The second of the supplementary scenes of that day was presented in the parlors of the residence of Mrs. Burton Hayley—that parlor into which the reader had only a doubtful glance a few hours earlier, when events which seemed likely to affect the life-long interests of some of the residents of that house, were occurring on the piazza.

Rich furniture in rosewood and purple damask; a piano of modern manufacture, the open bank of keys showing the soft coolness of mother-of-pearl; carpets of English tapestry; pier glasses that might have given reflection to the colonel of a Maine regiment or one of the sons of Anak; tables and mantels strewn but not overloaded with delicate bronzes, gems in porcelain and Bohemian glass, and articles of fanciful bijouterie; on one of the mantels—that of the front room—Cleopatra in ormolu upholding the dial of a clock with one hand, but with the other applying to her voluptuously-rounded bosom the asp so soon to put a period to all her connection with time;—what need of more than this to indicate the home in which Margaret Hayley had passed the last few years of her young life and approached that crisis so momentous to her future happiness? Yet one thing more must be noticed—the stand of rosewood elaborately carved, set not far from the centre of the front parlor, and bearing on it a large Bible in the full luxury of russet morocco and gold, with massive gold clasps and a heavy marker in silk and bullion dependent from amid the leaves,—the whole somewhat ostentatiously displayed to the sight of any one who first entered the room, as if to say: "There may seem to be pomps and vanities in this house, but any such impression would be a mistake: this book is the rule by which every thing within it is squared."

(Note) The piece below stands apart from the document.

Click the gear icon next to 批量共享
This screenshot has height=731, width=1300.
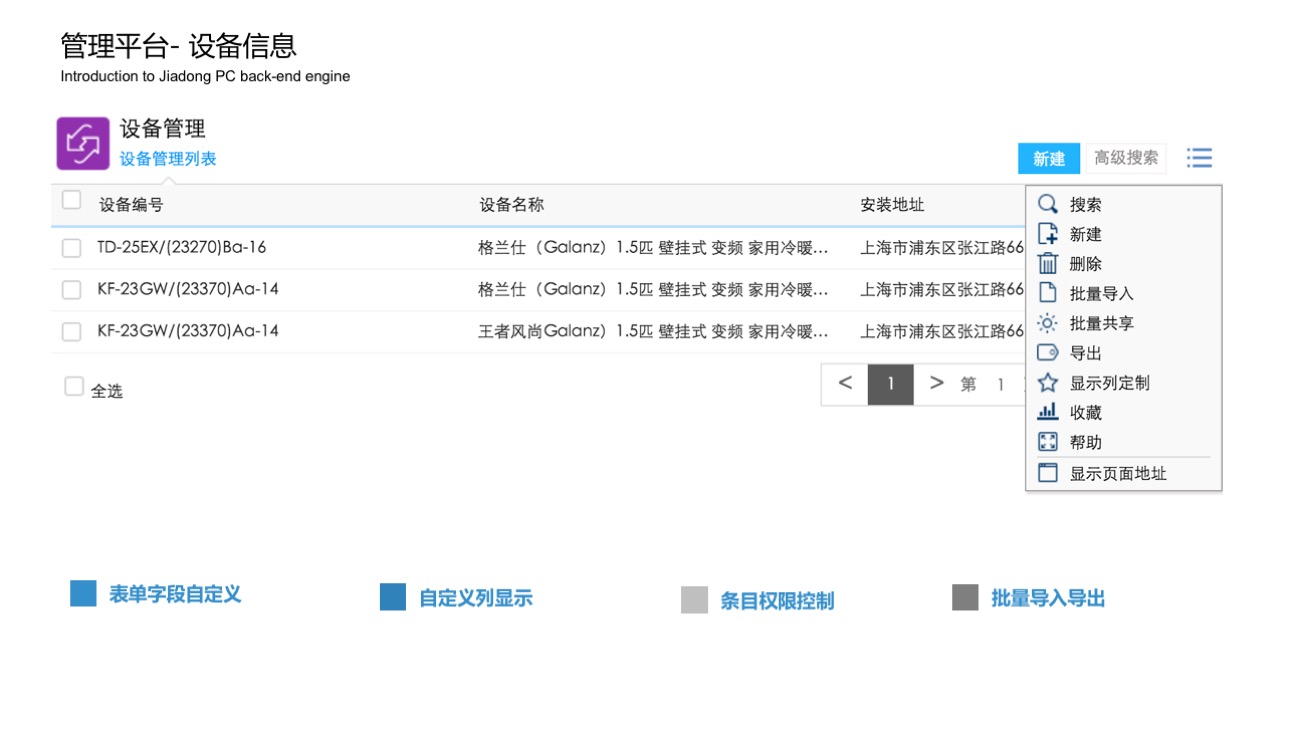pyautogui.click(x=1047, y=323)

On the sofa, wheeled into that corner of the luxurious parlor upon which the closed shutter threw the deepest and coolest shadow, lay Margaret Hayley, her head buried in the white pillow which some careful hand had brought for her, and her thrown-up hands drawing the ends of that pillow around her face as if she desired to shut away every sight and every sound. Her slight, tall figure seemed, as she lay at length, to be limp and unnerved; and there was that in the whole position which seemed to indicate that the mental energies, if not the vital ones, had recoiled after being cruelly overtasked, and left her alike incapable of thought and motion.

She was not alone, for beside her sat a lady dressed in very thin and light but rich and rather showy summer costume, rolling backward and forward in her Boston rocker, waving a feather fan of such formidable dimensions that its manufacture must have created a sudden rise in the material immediately after, and talking all the while with such stately volubility as if she believed that the hot air of the June afternoon would be less unendurable if kept constantly in motion by the personal windmill of the tongue. This was Mrs. Burton Hayley, mother of Margaret, widow of the late Mr. Burton Hayley, railroad-contractor, snugly jointured with eight or ten thousand per annum, and endowed (as she herself believed, and as we will certainly endeavor to believe with her, in charity) with so many of those higher gifts and graces of a spiritual order that her wealth had become dross and her liberal income rather a thing to be deplored than otherwise. (It may be the proper place, here, to say that the gilt Bible on the stand was the peculiar arrangement of this lady, and the sign—if so mercantile a word may be applied to any thing really demanding all human respect and devotion—of that peculiar mental stock in trade which she was to be found most ready in exhibiting on all occasions.)